§ Tekstfragment
☆ ☆ ☆ ☆
Teneinde deze ambitie waar te kunnen maken en voorbereid te zijn om soms snelle veranderende marktomstandigheden is het gewenst geen of minder beperkende voorschriften ten aanzien van kantoorhoudende activiteiten en dergelijke in het bestemmingsplan op te nemen. Een andere reden om terug te treden in de regelgeving is het vervagen van de grenzen tussen kantoorhoudende- en andere bedrijfsactiviteiten. Met name in de IT-sector, maar ook in andere sectoren, vindt productie plaats in een kantoorachtige omgeving. De voorschriften in het huidige bestemmingsplan voldoende onvoldoende aan de gewenste flexibiliteit en duidelijkheid. Het dient geen enkel nut om in het kader van de interpretatie van de bestemmingsplanvoorschriften, over de toelaatbaarheid van dat soort activiteiten op een bedrijventerrein discussie uit te lokken c.q. twijfel te zaaien.
☆ ☆ ☆ ☆
§ Geselecteerde gegevens
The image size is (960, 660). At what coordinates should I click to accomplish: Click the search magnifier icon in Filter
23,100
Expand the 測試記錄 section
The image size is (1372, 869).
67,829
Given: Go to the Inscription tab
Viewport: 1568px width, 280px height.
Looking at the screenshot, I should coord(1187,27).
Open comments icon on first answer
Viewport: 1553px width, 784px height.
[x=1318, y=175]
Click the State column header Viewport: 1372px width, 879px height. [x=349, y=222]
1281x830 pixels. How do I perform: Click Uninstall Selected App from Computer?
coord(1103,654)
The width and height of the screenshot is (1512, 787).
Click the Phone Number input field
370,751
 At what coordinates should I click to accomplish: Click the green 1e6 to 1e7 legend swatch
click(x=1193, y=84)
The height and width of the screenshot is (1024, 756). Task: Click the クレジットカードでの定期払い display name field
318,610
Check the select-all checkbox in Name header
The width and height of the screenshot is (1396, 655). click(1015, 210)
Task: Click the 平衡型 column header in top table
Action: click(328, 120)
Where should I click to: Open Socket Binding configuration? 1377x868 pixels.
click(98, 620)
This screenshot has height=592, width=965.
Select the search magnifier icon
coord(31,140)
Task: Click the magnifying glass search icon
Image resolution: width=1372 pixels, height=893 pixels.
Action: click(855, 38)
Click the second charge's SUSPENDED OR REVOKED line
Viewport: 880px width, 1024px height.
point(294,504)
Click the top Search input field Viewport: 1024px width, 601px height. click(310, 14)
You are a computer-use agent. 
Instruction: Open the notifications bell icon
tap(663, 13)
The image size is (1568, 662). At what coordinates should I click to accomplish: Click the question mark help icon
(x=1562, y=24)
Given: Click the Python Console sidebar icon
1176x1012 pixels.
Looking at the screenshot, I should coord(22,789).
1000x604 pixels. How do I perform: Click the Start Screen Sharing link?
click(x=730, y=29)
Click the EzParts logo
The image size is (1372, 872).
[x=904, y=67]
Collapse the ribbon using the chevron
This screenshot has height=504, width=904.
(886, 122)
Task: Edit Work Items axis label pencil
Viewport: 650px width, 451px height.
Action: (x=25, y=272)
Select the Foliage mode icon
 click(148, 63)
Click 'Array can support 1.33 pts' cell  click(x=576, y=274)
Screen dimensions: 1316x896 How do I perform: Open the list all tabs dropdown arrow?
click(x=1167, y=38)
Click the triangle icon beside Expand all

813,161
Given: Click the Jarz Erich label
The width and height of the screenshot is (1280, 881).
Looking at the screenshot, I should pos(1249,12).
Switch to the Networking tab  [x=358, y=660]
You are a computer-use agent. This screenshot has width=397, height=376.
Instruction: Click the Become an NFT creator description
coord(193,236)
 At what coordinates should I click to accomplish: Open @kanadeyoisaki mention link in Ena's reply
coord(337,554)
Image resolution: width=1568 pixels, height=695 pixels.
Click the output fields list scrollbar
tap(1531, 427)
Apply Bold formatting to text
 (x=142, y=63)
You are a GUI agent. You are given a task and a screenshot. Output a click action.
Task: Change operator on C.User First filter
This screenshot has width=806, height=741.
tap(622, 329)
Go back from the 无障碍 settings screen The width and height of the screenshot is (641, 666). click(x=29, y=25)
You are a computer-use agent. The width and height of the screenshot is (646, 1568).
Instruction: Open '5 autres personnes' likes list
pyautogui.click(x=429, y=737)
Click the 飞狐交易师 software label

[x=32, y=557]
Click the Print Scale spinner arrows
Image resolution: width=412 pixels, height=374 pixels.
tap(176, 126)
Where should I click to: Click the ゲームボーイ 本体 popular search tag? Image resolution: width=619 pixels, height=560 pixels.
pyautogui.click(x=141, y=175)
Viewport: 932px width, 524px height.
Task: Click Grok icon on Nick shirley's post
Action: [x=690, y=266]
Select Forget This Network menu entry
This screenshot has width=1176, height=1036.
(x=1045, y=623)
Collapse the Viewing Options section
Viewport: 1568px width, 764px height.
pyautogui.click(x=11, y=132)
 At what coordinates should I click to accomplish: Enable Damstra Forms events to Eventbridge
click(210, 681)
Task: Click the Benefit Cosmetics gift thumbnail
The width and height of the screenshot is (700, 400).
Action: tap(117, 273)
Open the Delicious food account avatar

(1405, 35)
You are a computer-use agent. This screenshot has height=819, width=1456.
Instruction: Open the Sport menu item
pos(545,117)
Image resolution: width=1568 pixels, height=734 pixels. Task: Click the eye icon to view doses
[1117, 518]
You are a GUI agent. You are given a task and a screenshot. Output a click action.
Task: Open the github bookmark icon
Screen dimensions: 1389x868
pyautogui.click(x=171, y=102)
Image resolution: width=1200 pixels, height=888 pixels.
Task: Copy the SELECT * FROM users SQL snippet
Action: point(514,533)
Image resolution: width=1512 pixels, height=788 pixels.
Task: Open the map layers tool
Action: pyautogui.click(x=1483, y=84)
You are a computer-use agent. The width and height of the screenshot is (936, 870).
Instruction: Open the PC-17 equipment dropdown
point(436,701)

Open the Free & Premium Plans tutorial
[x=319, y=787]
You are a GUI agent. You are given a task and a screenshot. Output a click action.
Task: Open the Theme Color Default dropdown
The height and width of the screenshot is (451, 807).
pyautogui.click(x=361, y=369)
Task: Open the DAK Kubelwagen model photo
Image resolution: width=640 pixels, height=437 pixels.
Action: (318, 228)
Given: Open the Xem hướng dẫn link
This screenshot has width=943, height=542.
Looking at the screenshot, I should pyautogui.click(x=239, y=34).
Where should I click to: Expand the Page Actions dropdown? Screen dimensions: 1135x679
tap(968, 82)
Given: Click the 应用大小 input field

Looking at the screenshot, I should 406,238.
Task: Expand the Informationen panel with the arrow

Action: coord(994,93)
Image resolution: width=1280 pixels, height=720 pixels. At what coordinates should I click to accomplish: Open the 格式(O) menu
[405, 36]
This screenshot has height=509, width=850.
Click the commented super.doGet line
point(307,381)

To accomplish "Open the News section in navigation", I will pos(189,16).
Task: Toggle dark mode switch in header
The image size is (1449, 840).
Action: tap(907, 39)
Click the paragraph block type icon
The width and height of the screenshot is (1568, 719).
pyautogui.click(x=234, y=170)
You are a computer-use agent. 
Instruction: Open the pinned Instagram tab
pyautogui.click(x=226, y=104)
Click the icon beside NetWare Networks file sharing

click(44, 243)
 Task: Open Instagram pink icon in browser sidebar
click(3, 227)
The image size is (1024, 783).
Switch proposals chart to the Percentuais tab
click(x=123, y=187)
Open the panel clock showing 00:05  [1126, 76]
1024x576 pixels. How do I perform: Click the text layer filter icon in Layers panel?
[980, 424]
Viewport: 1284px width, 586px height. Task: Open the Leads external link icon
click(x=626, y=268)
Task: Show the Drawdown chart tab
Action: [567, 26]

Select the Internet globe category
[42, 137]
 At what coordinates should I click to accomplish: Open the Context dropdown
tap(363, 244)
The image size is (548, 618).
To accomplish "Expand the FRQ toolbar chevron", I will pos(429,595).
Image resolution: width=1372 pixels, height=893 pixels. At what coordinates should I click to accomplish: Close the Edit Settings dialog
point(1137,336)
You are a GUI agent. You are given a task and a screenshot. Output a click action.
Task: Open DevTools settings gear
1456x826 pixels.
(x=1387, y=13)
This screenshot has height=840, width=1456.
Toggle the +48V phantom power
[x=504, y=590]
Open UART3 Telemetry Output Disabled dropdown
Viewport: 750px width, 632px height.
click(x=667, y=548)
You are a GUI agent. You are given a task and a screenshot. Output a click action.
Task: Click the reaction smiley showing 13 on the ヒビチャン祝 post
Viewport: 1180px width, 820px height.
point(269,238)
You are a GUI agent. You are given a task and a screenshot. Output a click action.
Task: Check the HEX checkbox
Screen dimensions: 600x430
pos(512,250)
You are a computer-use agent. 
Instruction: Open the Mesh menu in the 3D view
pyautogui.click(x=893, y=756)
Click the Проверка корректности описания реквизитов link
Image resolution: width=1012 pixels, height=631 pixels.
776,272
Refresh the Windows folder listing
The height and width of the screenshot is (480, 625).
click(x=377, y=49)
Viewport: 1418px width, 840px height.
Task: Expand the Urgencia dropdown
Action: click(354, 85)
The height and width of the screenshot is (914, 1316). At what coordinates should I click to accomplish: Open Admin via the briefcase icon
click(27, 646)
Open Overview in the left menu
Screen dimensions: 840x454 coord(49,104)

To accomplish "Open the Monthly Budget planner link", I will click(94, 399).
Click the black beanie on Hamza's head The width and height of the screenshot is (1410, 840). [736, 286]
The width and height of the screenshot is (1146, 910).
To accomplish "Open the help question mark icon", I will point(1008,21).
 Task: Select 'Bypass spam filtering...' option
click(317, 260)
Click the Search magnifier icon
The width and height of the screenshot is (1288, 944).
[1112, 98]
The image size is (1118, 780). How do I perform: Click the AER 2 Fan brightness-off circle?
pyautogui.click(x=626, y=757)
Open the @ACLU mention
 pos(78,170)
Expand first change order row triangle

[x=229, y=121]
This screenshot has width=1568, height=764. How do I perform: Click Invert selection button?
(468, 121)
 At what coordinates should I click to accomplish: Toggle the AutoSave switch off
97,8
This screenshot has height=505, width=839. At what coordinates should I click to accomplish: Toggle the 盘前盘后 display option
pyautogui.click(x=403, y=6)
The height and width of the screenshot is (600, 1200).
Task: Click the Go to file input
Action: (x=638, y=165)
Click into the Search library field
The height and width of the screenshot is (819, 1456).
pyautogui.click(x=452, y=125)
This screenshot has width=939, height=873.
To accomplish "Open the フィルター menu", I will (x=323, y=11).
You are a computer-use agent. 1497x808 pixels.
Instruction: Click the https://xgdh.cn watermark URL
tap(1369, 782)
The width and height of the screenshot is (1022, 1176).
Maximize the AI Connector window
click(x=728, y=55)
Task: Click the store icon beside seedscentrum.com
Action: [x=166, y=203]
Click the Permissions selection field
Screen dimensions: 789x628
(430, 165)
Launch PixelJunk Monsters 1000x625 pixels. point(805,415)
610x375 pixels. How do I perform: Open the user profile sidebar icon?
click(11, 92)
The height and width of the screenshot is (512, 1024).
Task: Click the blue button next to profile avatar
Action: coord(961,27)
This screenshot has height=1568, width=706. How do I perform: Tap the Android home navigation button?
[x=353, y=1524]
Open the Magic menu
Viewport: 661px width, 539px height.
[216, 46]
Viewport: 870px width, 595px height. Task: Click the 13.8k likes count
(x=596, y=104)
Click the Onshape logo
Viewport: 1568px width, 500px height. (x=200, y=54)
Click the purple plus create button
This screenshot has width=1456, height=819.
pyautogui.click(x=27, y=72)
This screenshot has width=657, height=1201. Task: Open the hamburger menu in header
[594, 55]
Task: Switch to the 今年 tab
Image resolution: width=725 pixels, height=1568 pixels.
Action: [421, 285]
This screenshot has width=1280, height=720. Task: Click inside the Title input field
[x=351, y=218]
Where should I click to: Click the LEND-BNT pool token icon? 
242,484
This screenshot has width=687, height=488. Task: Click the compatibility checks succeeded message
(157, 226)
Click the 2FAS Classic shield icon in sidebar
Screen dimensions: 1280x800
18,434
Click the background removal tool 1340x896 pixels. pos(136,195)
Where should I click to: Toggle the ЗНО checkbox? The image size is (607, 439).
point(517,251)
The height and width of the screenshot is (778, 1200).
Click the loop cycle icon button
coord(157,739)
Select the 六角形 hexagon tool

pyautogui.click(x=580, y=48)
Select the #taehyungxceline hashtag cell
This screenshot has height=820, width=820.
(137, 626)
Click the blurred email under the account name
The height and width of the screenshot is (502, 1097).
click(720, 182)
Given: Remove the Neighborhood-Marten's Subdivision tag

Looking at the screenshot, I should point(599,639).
☆ ☆ ☆ ☆
§ Korte opdracht 1
Geef uit het tekstfragment over het bestemmingsplan letterlijk het deel terug dat begint bij "Teneinde deze ambitie" en eindigt bij "twijfel te zaaien.".
§ Korte opdracht 2
Noem alle woorden uit het tekstfragment over het bestemmingsplan die met de letters "be" beginnen. Vermeld elk verschillend woord één keer, in de volgorde waarin ze voorkomen.

§ Antwoord 1
Teneinde deze ambitie waar te kunnen maken en voorbereid te zijn om soms snelle veranderende marktomstandigheden is het gewenst geen of minder beperkende voorschriften ten aanzien van kantoorhoudende activiteiten en dergelijke in het bestemmingsplan op te nemen. Een andere reden om terug te treden in de regelgeving is het vervagen van de grenzen tussen kantoorhoudende- en andere bedrijfsactiviteiten. Met name in de IT-sector, maar ook in andere sectoren, vindt productie plaats in een kantoorachtige omgeving. De voorschriften in het huidige bestemmingsplan voldoende onvoldoende aan de gewenste flexibiliteit en duidelijkheid. Het dient geen enkel nut om in het kader van de interpretatie van de bestemmingsplanvoorschriften, over de toelaatbaarheid van dat soort activiteiten op een bedrijventerrein discussie uit te lokken c.q. twijfel te zaaien.

§ Antwoord 2
beperkende, bestemmingsplan, bedrijfsactiviteiten, bestemmingsplanvoorschriften, bedrijventerrein